When it comes to context, an auditor needs to know what a given action does, and ideally why the actor needed to perform that action. The auditor will therefore usually be a teammate, a manager, or someone familiar with the workflows that require that action. You’ll need to strike a balance between sufficient context and objectivity: while an internal reviewer might have a close personal relationship with the person who generated the audit event and/or want the organization to succeed, an external private auditor may want to continue to be hired by an organization.

Choosing an auditor with the right objective depends on the purpose of the audit. At Google, we perform two broad categories of auditing:

  • Audits to ensure best practices are being followed

  • Audits to identify security breaches

Generally speaking, “best practice” audits support our reliability objectives. For example, an SRE team might choose to audit breakglass events from the last week’s on-call shift during a weekly team meeting. This practice provides a cultural peer pressure to use and improve smaller service administrative APIs, rather than using a breakglass mechanism to access a more flexible emergency-use API. Widely scoped breakglass access often bypasses some or all safety checks, exposing the service to a higher potential for human error.

Google typically distributes breakglass reviews down to the team level, where we can leverage the social norming that accompanies team review. Peers performing the review have context that enables them to spot even very well-disguised actions, which is key to preventing internal abuses and thwarting malicious insiders. For example, a peer is well equipped to notice if a coworker repeatedly uses a breakglass action to access an unusual resource that they likely don’t actually need.  This type of team review also helps identify shortcomings in administrative APIs. When breakglass access is required for a specific task, it often signals a need to provide a safer or more secure way to perform that task as part of the normal API. You can read more about this subject in Chapter 21.

At Google we tend to centralize the second type of audit, as identifying external security breaches benefits from a broad view of the organization. An advanced attacker may compromise one team, and then use that access to compromise another team, service, or role. Each individual team may not notice a couple of anomalous actions, and doesn’t have the cross-team view to connect the dots between different sets of actions.

A central auditing team may also be equipped to build extra signaling and add code for additional audit events that aren’t widely known. These types of tripwires can be especially useful in early detection, but you may not want to share their implementation details widely. You may also need to work with other departments in your organization (such as Legal and HR), to ensure that auditing mechanisms are appropriate, properly scoped, and documented.

 We at Google associate structured data with audit log events using structured justification. When an event that generates an audit log occurs, we can associate it with a structured reference such as a bug number, ticket number, or customer case number. Doing so allows us to build programmatic checks of the audit logs. For example, if support personnel look at a customer’s payment details or other sensitive data, they can associate that data to a particular customer case. Therefore, we can ensure that the observed data belongs to the customer that opened the case. It would be much harder to automate log verification if we relied upon free-text fields. Structured justification has been key to scaling our auditing efforts—it provides a centralized auditing team context that’s critical to effective auditing and analysis.   

Testing and Least Privilege

  Proper testing is a fundamental property of any well designed system. Testing has two important dimensions with regard to least privilege:

  • Testing of least privilege, to ensure that access is properly granted only to necessary resources

  • Testing with least privilege, to ensure that the infrastructure for testing has only the access it needs

Testing of least privilege

In the context of least privilege, you need to be able to test that well-defined user profiles (i.e., data analyst, customer support, SRE) have enough privileges to perform their role, but no more.
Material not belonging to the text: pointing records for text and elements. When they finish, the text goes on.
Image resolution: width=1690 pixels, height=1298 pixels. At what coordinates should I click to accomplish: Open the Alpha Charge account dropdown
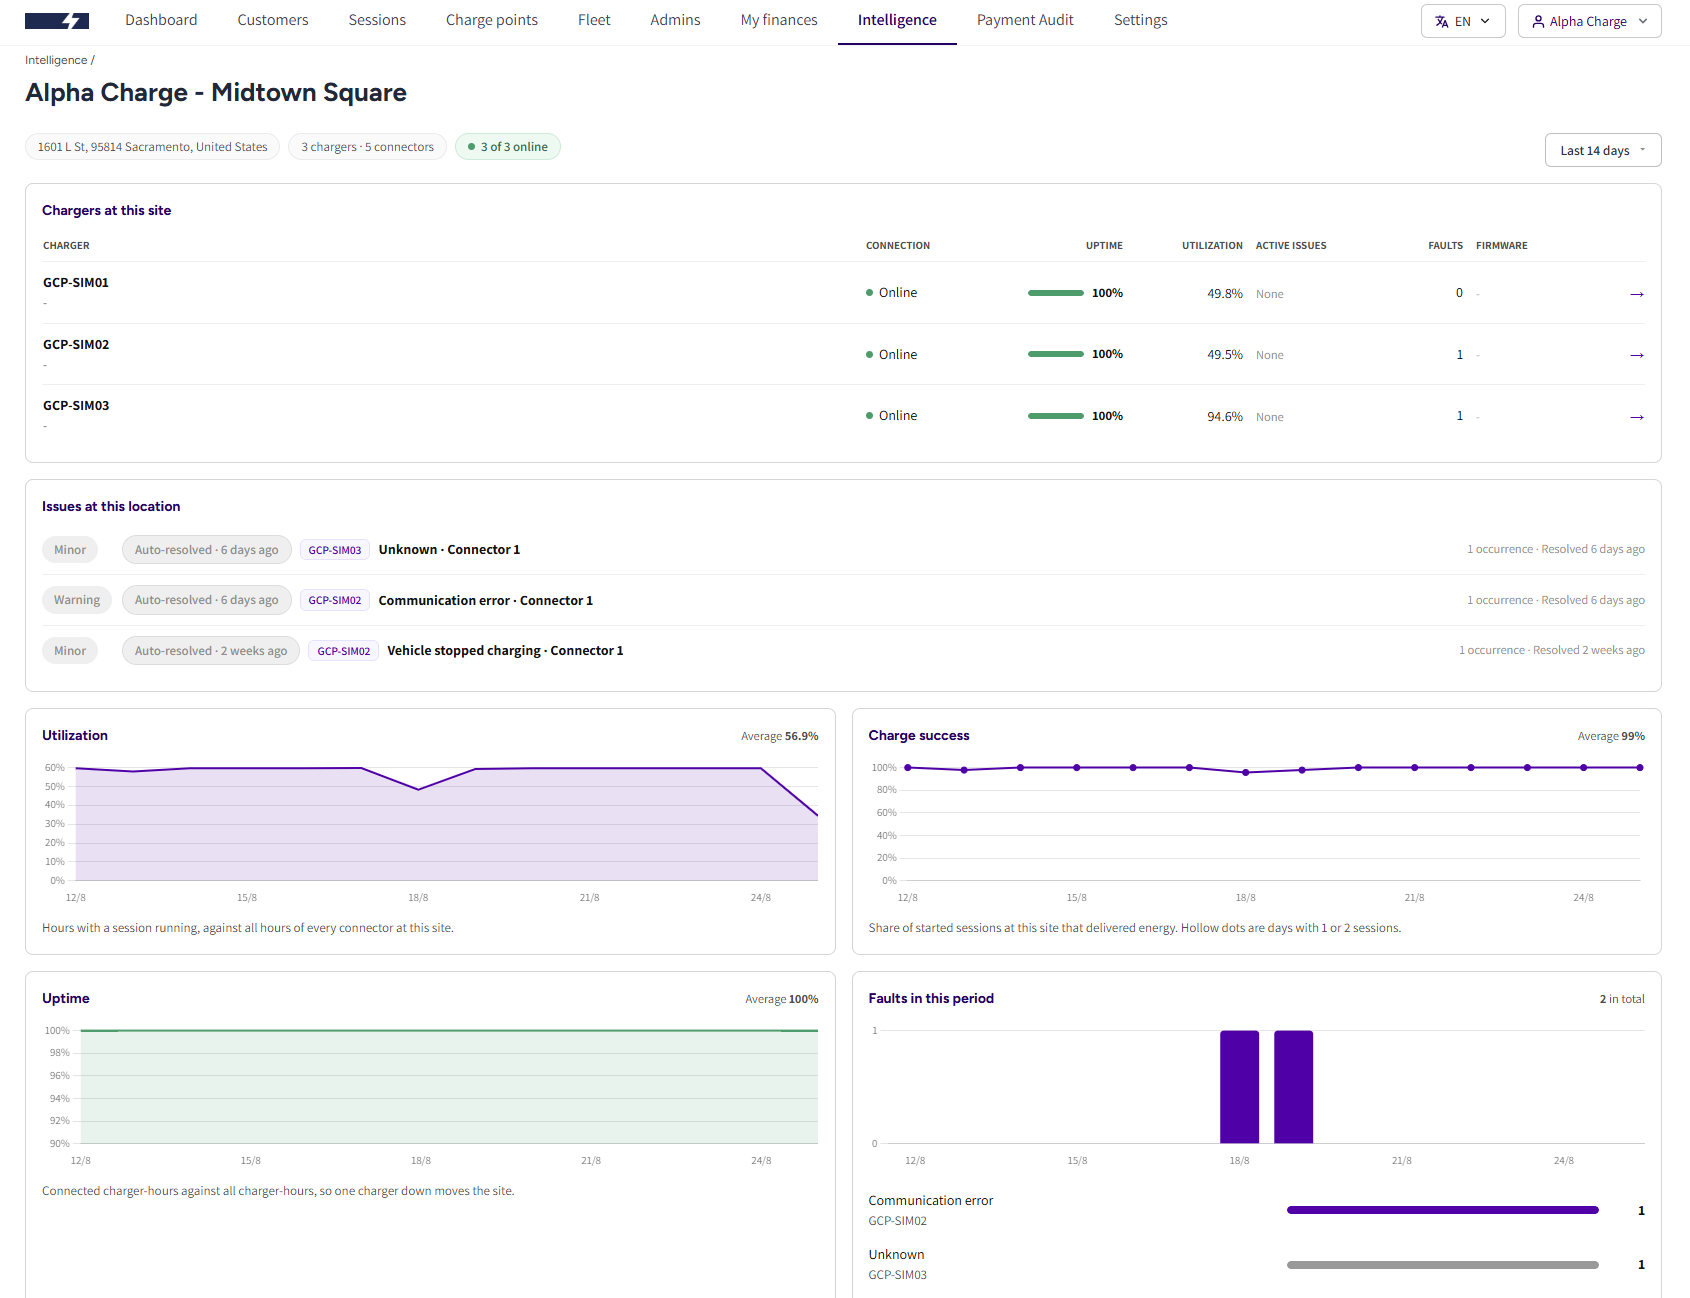1589,21
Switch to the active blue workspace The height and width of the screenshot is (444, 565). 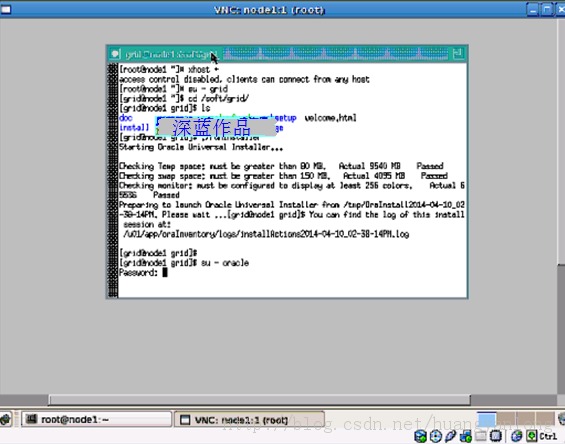tap(486, 419)
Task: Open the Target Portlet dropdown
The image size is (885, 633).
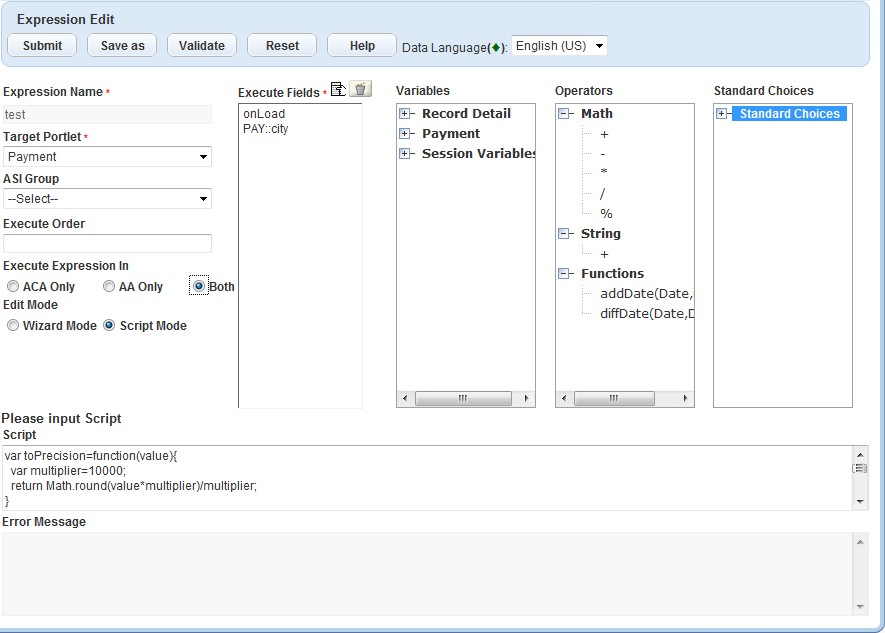Action: pyautogui.click(x=107, y=157)
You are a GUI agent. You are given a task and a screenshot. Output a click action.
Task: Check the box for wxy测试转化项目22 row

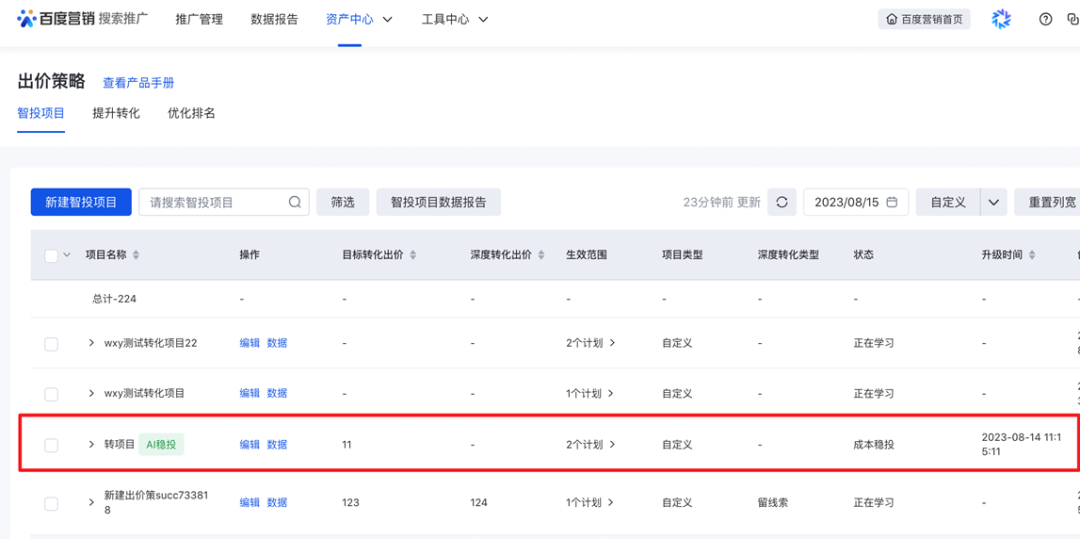tap(51, 344)
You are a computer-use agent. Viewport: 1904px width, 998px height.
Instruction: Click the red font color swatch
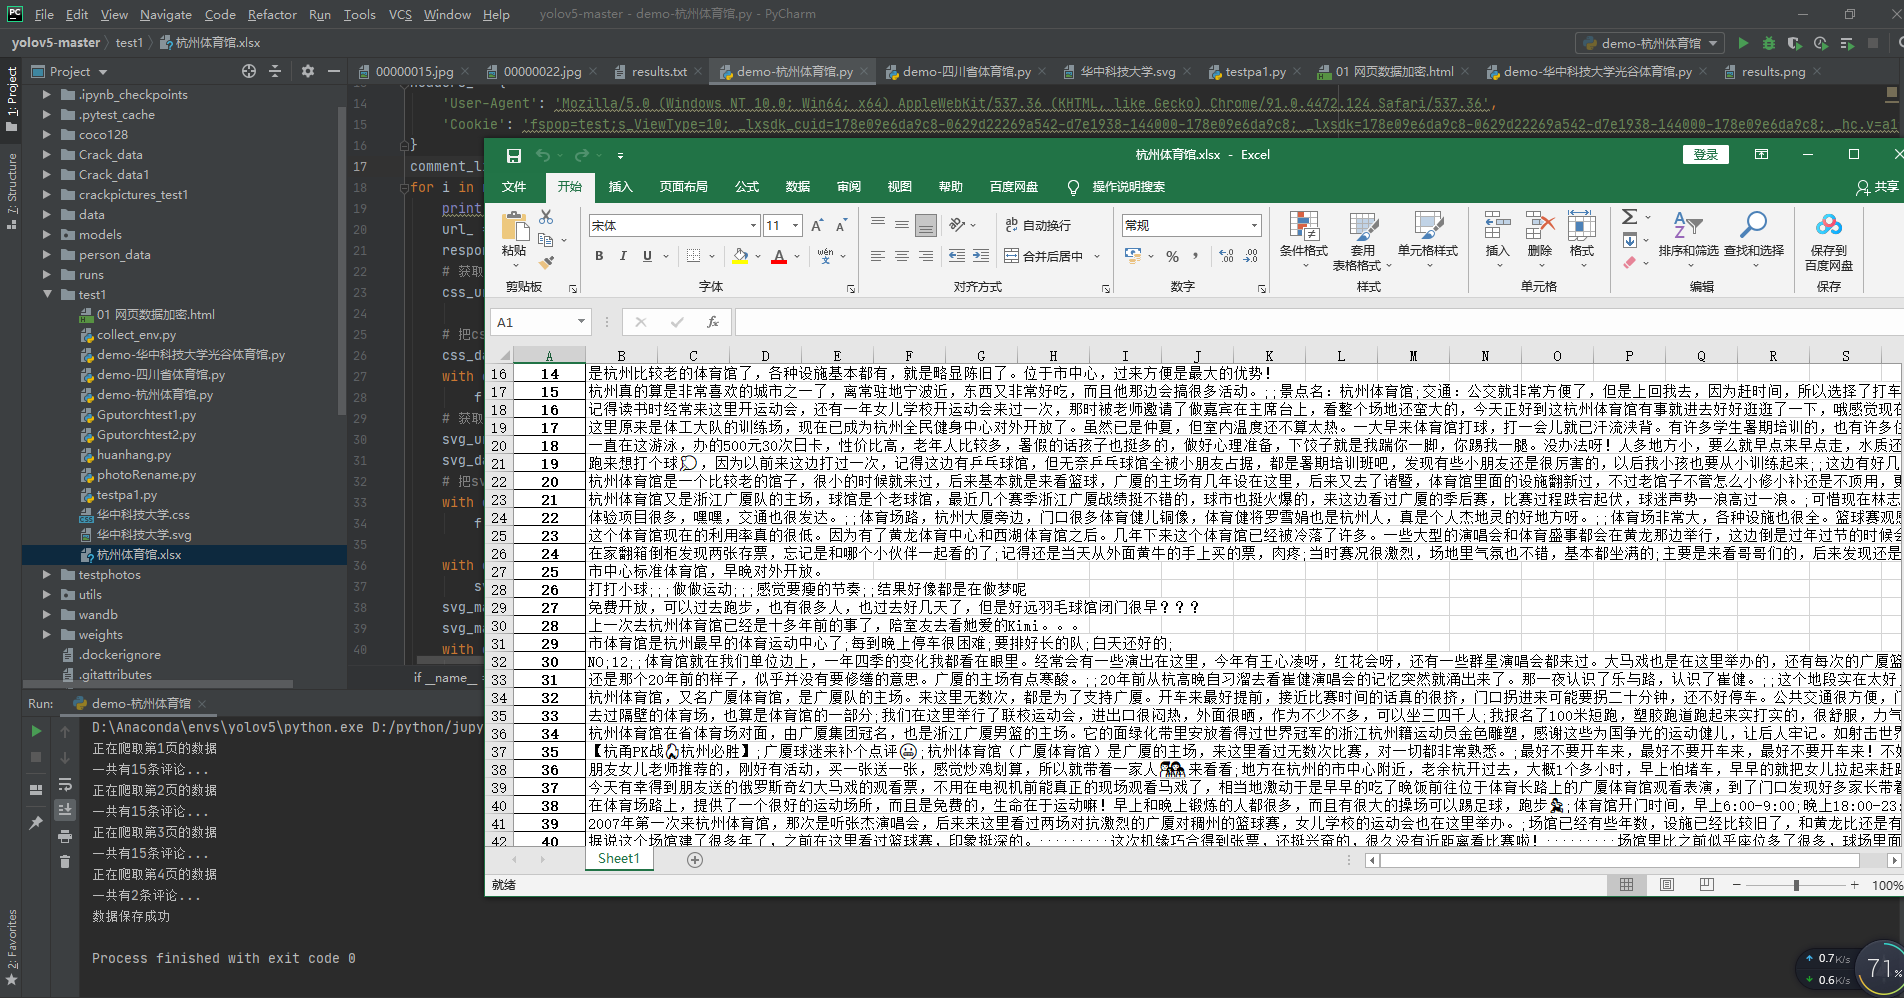[778, 257]
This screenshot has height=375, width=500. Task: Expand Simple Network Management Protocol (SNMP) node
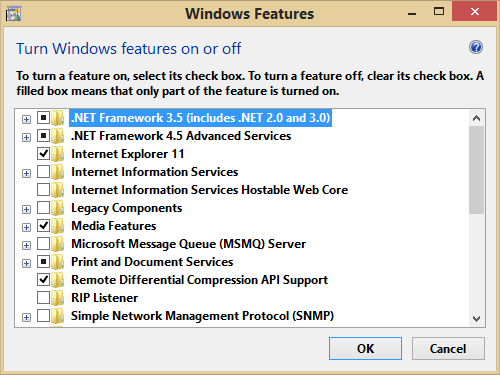tap(26, 317)
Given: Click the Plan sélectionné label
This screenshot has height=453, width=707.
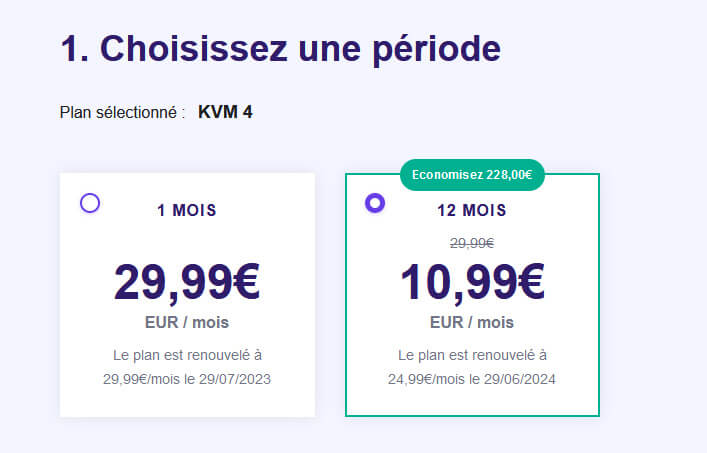Looking at the screenshot, I should tap(122, 113).
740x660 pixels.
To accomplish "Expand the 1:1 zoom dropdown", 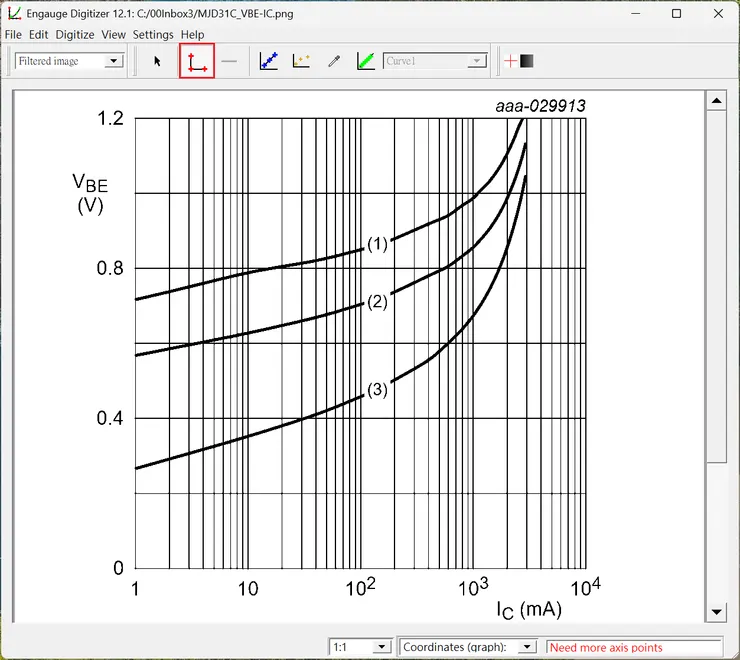I will [x=360, y=647].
Your infrastructure should let you do the following:

  • Describe what a specific user profile needs to be able to do in their job role. This defines the minimal access (APIs and data) and the type of access (read or write, permanent or temporary) they need for their role.

  • Describe a set of scenarios in which the user profile attempts an action on your system (i.e., read, bulk read, write, delete, bulk delete, administer) and an expected result/impact on your system.

  • Run these scenarios and compare the actual result/impact against the expected result/impact.

Ideally, to prevent adverse effects on production systems, these are tests that run before code or ACL changes. If test coverage is incomplete, you can mitigate overly broad access via monitoring of access and alerting systems.

Testing with least privilege

Tests should allow you to verify the expected read/write behavior without putting service reliability, sensitive data, or other critical assets at risk. However, if you don’t have proper test infrastructure in place—infrastructure that accounts for varied environments, clients, credentials, data sets, etc.—tests that need to read/write data or mutate service state can be risky.

Consider the example of pushing a configuration file to production, which we’ll return to in the next section. As your first step in designing a testing strategy for this configuration push, you should provide a separate environment keyed with its own credentials. This setup ensures that a mistake in writing or executing a test won’t impact production—for example, by overwriting production data or bringing down a production service.

Alternately, let’s say you’re developing a keyboard app that allows people to post memes with one click. You want to analyze users’ behavior and history so you can automatically recommend memes. Lacking a proper test infrastructure, you instead need to give data analysts read/write access to an entire set of raw user data in production to perform analysis and testing.

Proper testing methodology should consider ways to restrict user access and decrease risk, but still allow the data analysts to perform the tests they need to do their job. Do they need write access? Can you use anonymized data sets for the tasks they need to perform? Can you use test accounts? Can you operate in a test environment with anonymized data? If this access is compromised, what data is exposed?

You can approach test infrastructure by starting small—don’t let perfect be the enemy of good. Start by thinking about ways you can most easily

  • Separate environments and credentials

  • Limit the types of access

  • Limit the exposure of data

Initially, perhaps you can stand up short-lived tests on a cloud platform instead of building out an entire test infrastructure stack. Some employees may need only read or temporary access. In some cases, you may also be able to use representative or anonymized data sets.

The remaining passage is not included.